SpaceX President and COO Gwynn Shotwell reiterated SpaceX’s goal of landing people on Mars. She says it is feasible to land humans on Mars by the end of the 2020s and landing people on the Moon could happen sooner.
NASA recently activated an option in one of its contracts with SpaceX to include SpaceX’s Human Landing System design in the Artemis III mission. The space agency says it might give other aerospace agencies a chance to submit lunar lander designs for ferrying astronauts between lunar orbit and specific sites on the Moon as part of its fledgling Sustaining Lunar Development program.
NASA plans to use the Artemis Program and Lunar Gateway to establish a more sustained lunar presence than was possible during the Apollo Program of the 1960s and early 1970s. NASA had planned to develop more robust Apollo-based hardware for the extended lunar exploration missions that were planned for the Apollo Applications Program, but that was shelved due to budget cuts.
SpaceX’s current contracts with NASA includes the launch of the initial components of the Lunar Gateway on a Falcon Heavy rocket as early as May 2024. It also has contracts with other aerospace companies like Intuitive Machines to launch robotic lunar landers that are being developed for NASA.
SpaceX is also working on its Starship/Super Heavy stack, which will be capable for everything from sending large cargos and people to Mars to sending cargo from point to point on Earth. Its planned orbital test for Starship is currently being held up by the FAA’s regulatory review process, which caused several months’ worth of delays.
If the FAA gets out of the way, SpaceX can begin serious work on its plans for Mars. Getting humans to Mars in a decade might be feasible if everything goes smoothly for the next few launch windows. A launch window for sending a payload (and, eventually, people) opens up once every 26 months. In the below video, Mars Society President Robert Zubrin presents an updated version of Mars Direct, which uses SpaceX’s rockets as part of a lower-cost plan for getting people to Mars in less time than other plans, at the International Space Development Conference.

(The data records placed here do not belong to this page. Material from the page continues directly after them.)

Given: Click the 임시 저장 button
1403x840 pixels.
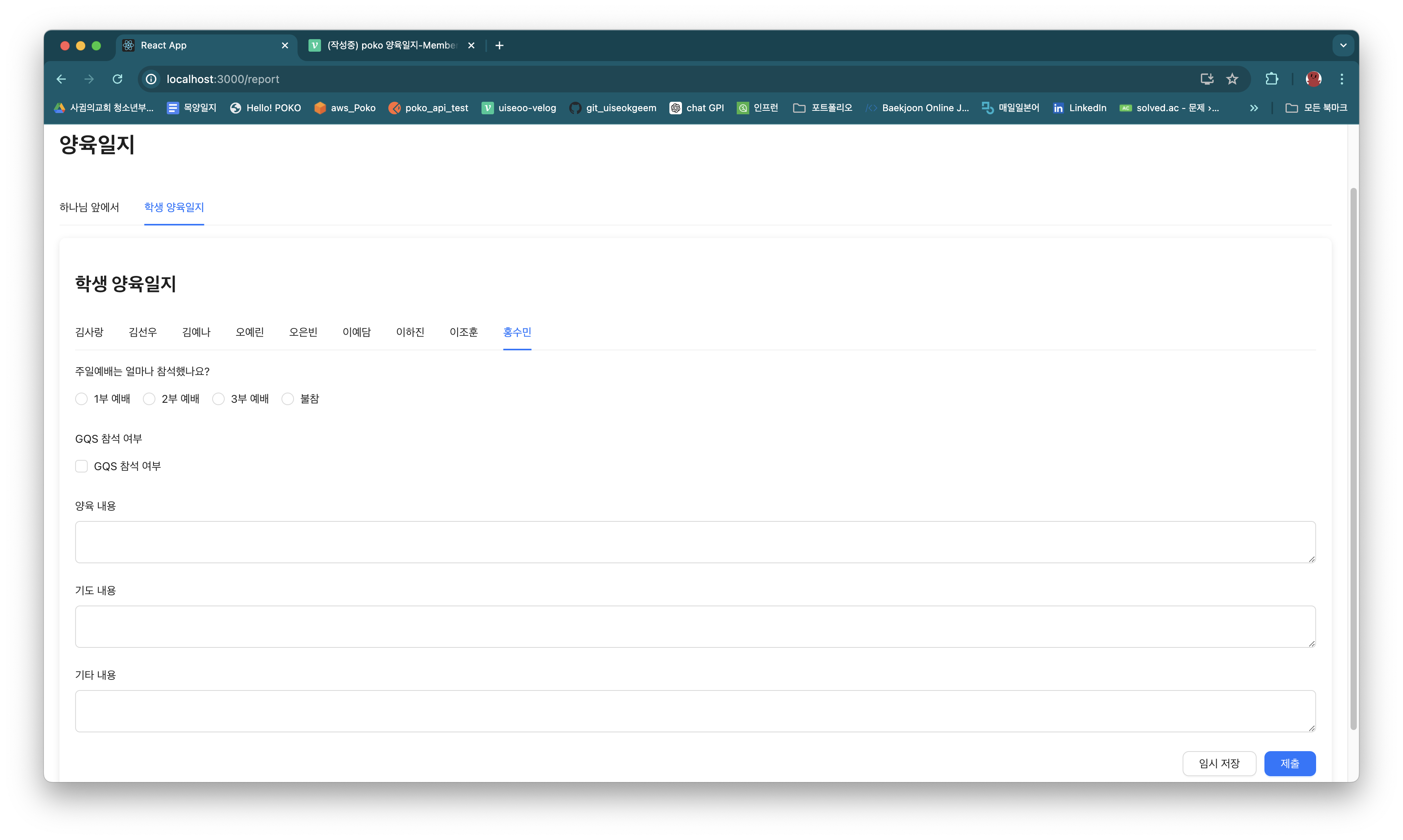Looking at the screenshot, I should (x=1219, y=764).
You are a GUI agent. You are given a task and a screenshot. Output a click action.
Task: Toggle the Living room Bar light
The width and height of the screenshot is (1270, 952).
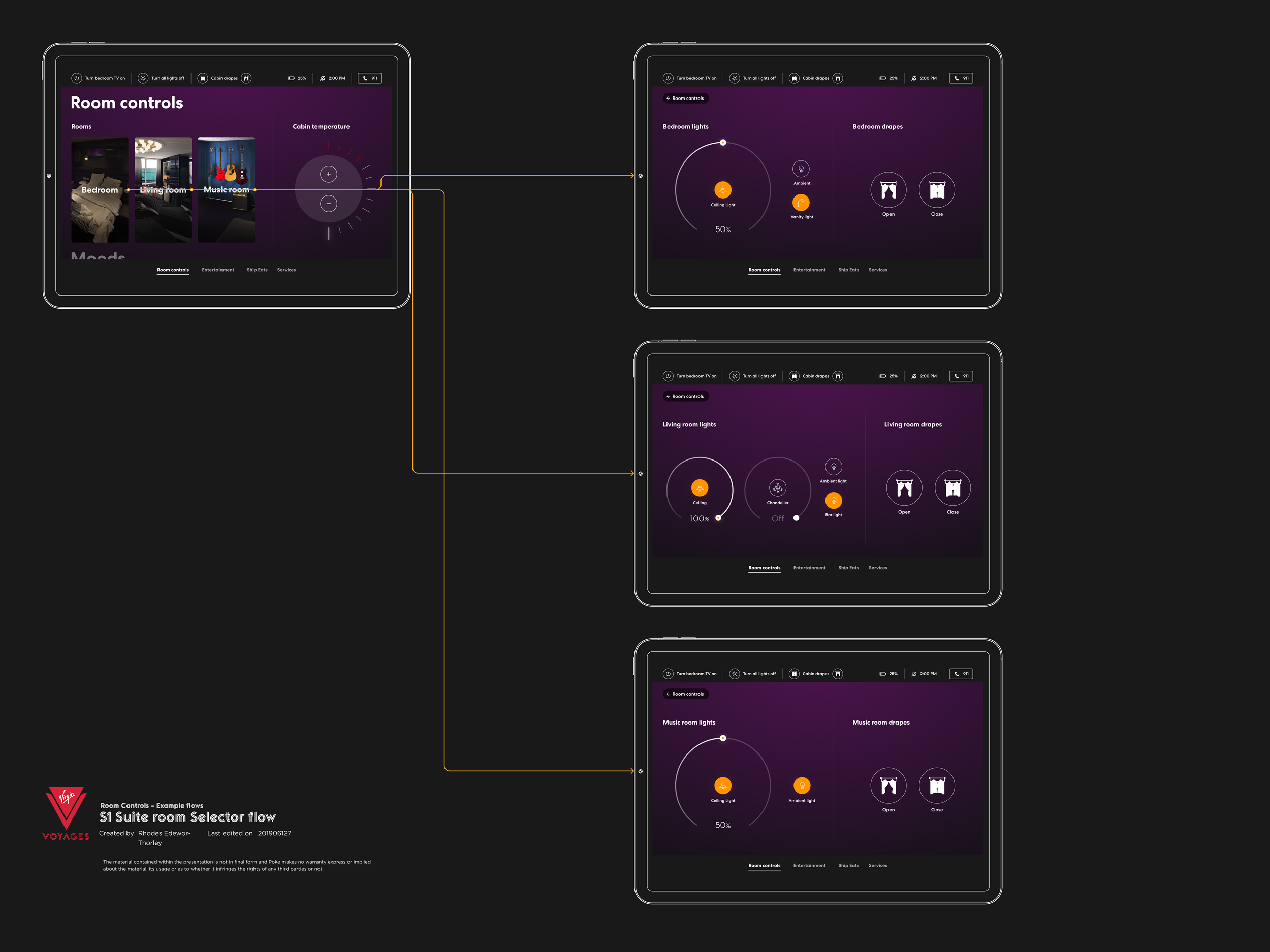(833, 501)
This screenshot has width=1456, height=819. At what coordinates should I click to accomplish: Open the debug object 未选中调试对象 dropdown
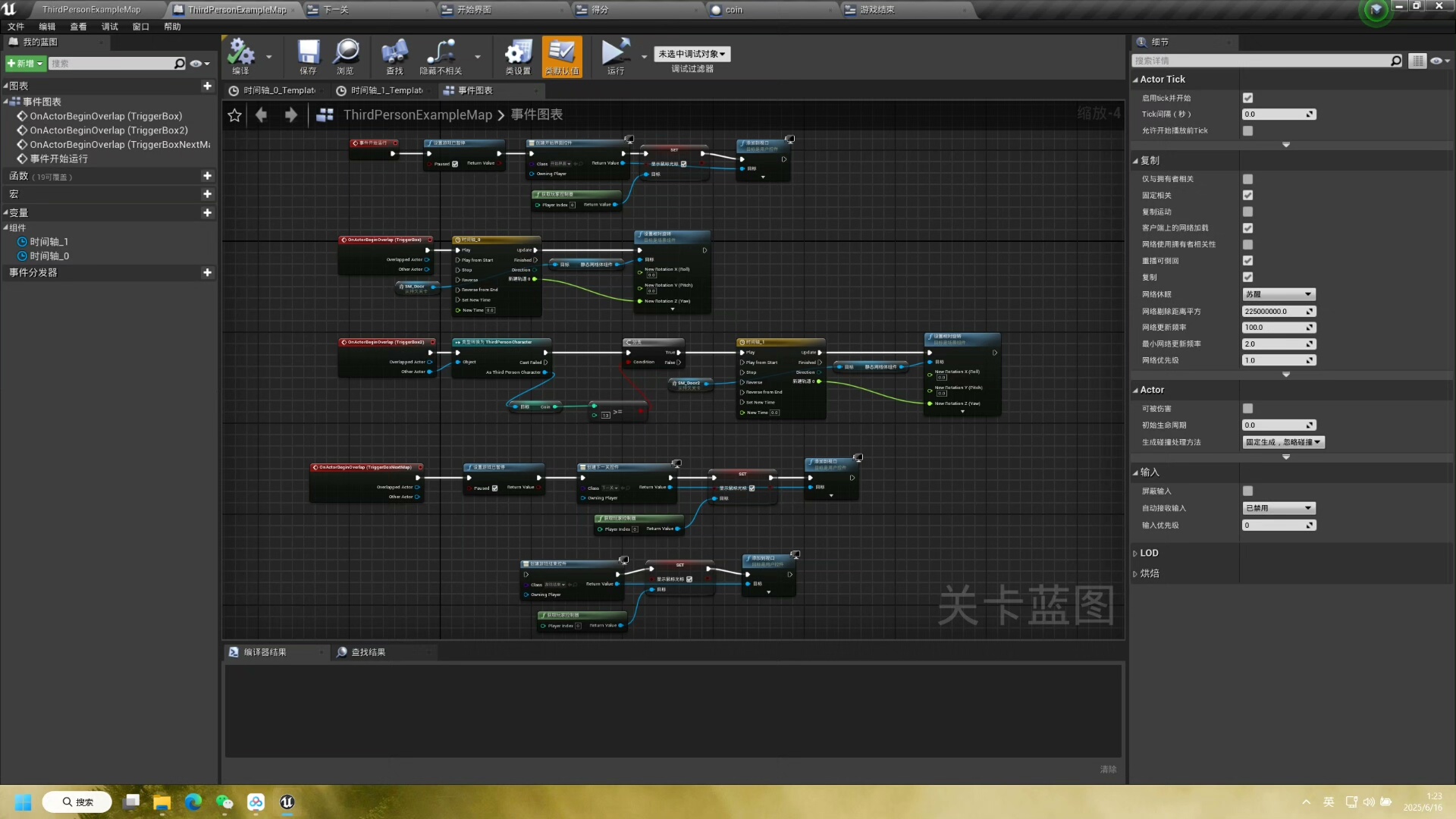(692, 54)
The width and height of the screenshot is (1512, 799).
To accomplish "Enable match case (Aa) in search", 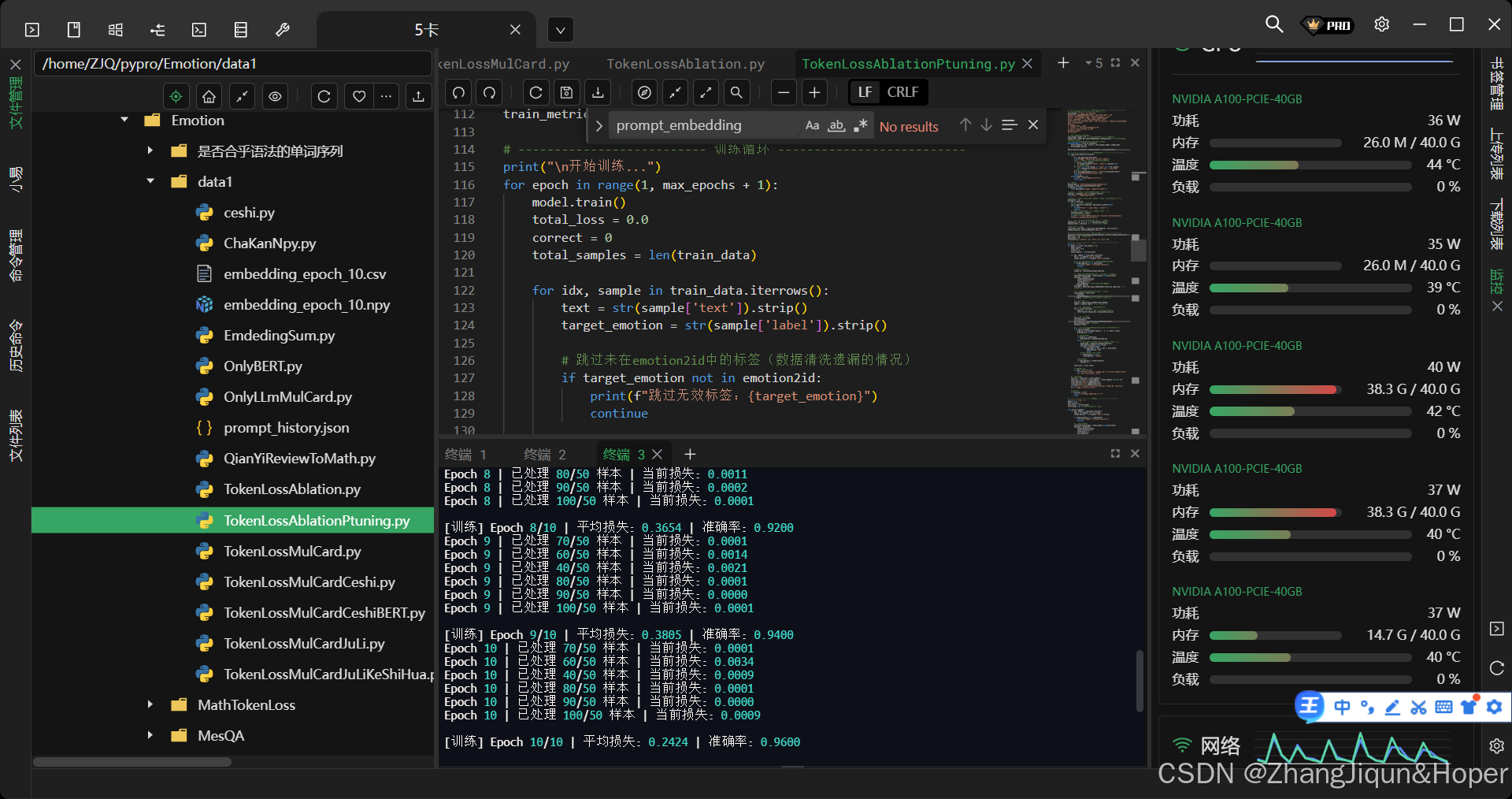I will click(x=813, y=125).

SpaceX might borrow elements from Mars Direct to get people to Mars in less than a decade. Gwynn Shotwell mentioned that it might take a grand gesture for the average person to see that it’s feasible: “I think we need to get a large delivery to the surface of Mars, and then people will start thinking harder about it. … Within five or six years, people will see that that will be a real place to go.”
Besides lingering regulatory bureaucracy, SpaceX’s leadership regards the engineering as the hardest part of getting people to Mars. CEO Elon Musk sees it as a matter of optimizing the launch of tonnage into Earth orbit.
Living and working on Mars won’t be for the claustrophobic or for people who are happiest when they can spend a lot of their time outdoors. Elon Musk mentioned that it “will be dangerous, cramped, difficult, hard work.”
Will such cramped, outdoorsman-frustrating conditions be worth it? Well, as Elon Musk famously said, “I would like to die on Mars. Just not on impact.”
He is certainly not the only person who makes the case for sending people to Mars. Robert Zubrin fights tooth and nail for support for Mars missions with the Mars Society – which, incidentally, is having its next annual conference on October 20-23, 2022, at the Arizona State University in Tempe, Arizona. Musk has made appearances at previous Mars Society conferences.
Getting people to Mars by the end of the 2020s will certainly be a challenge. However, SpaceX President Gwynn Shotwell is confident that SpaceX can pull it off. She previously said that SpaceX’s Mars efforts could be at least partially funded by other verticals like SpaceX’s Starlink satellite Internet service, which currently has a waitlist with hundreds of thousands of people and demonstrated its ability to function in disaster zones and regions that don’t normally get good, affordable Internet service.
Starlink could bring in billions of revenue that SpaceX can use to fund its efforts to develop rockets capable of launching large payloads and people to Mars.